▶ [Records for processing]:
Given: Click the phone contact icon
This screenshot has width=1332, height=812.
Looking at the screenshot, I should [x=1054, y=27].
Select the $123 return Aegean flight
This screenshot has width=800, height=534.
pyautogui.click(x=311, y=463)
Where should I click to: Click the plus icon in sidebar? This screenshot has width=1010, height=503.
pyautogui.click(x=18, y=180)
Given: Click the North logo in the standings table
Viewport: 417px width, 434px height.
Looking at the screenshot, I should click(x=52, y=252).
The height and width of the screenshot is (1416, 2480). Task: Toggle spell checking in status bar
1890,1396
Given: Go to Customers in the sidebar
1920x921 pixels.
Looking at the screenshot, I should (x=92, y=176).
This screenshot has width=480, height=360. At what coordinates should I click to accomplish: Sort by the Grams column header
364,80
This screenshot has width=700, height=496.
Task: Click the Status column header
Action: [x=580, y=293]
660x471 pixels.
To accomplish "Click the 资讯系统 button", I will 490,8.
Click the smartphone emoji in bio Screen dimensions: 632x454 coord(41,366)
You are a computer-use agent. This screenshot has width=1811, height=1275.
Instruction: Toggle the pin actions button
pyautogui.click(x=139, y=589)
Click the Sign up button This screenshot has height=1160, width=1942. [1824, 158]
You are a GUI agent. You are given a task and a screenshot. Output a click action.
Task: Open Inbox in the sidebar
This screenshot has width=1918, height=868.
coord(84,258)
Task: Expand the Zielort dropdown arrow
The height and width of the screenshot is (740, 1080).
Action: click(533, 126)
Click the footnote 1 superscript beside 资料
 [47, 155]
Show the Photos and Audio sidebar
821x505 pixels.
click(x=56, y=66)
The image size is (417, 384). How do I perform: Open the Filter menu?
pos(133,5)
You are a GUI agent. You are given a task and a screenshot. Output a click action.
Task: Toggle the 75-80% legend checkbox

▶ [Instruction]: Copy all of the lines above, putting "side panel" wherever "sidebar" appears and changing nothing else.

▶ [Answer to this problem]:
Given: Click the phone contact icon
This screenshot has width=1332, height=812.
Looking at the screenshot, I should [x=1054, y=27].
Select the $123 return Aegean flight
This screenshot has width=800, height=534.
pyautogui.click(x=311, y=463)
Where should I click to: Click the plus icon in side panel? This screenshot has width=1010, height=503.
pyautogui.click(x=18, y=180)
Given: Click the North logo in the standings table
Viewport: 417px width, 434px height.
Looking at the screenshot, I should click(x=52, y=252).
The height and width of the screenshot is (1416, 2480). Task: Toggle spell checking in status bar
1890,1396
Given: Go to Customers in the side panel
1920x921 pixels.
Looking at the screenshot, I should (x=92, y=176).
This screenshot has width=480, height=360. At what coordinates should I click to accomplish: Sort by the Grams column header
364,80
This screenshot has width=700, height=496.
Task: Click the Status column header
Action: [x=580, y=293]
660x471 pixels.
To accomplish "Click the 资讯系统 button", I will 490,8.
Click the smartphone emoji in bio Screen dimensions: 632x454 coord(41,366)
You are a computer-use agent. This screenshot has width=1811, height=1275.
Instruction: Toggle the pin actions button
pyautogui.click(x=139, y=589)
Click the Sign up button This screenshot has height=1160, width=1942. [1824, 158]
You are a GUI agent. You are given a task and a screenshot. Output a click action.
Task: Open Inbox in the side panel
This screenshot has width=1918, height=868.
coord(84,258)
Task: Expand the Zielort dropdown arrow
The height and width of the screenshot is (740, 1080).
Action: click(533, 126)
Click the footnote 1 superscript beside 资料
 [47, 155]
Show the Photos and Audio side panel
821x505 pixels.
click(x=56, y=66)
The image size is (417, 384). How do I perform: Open the Filter menu?
pos(133,5)
You are a GUI agent. You are given a task and a screenshot. Output a click action.
Task: Toggle the 75-80% legend checkbox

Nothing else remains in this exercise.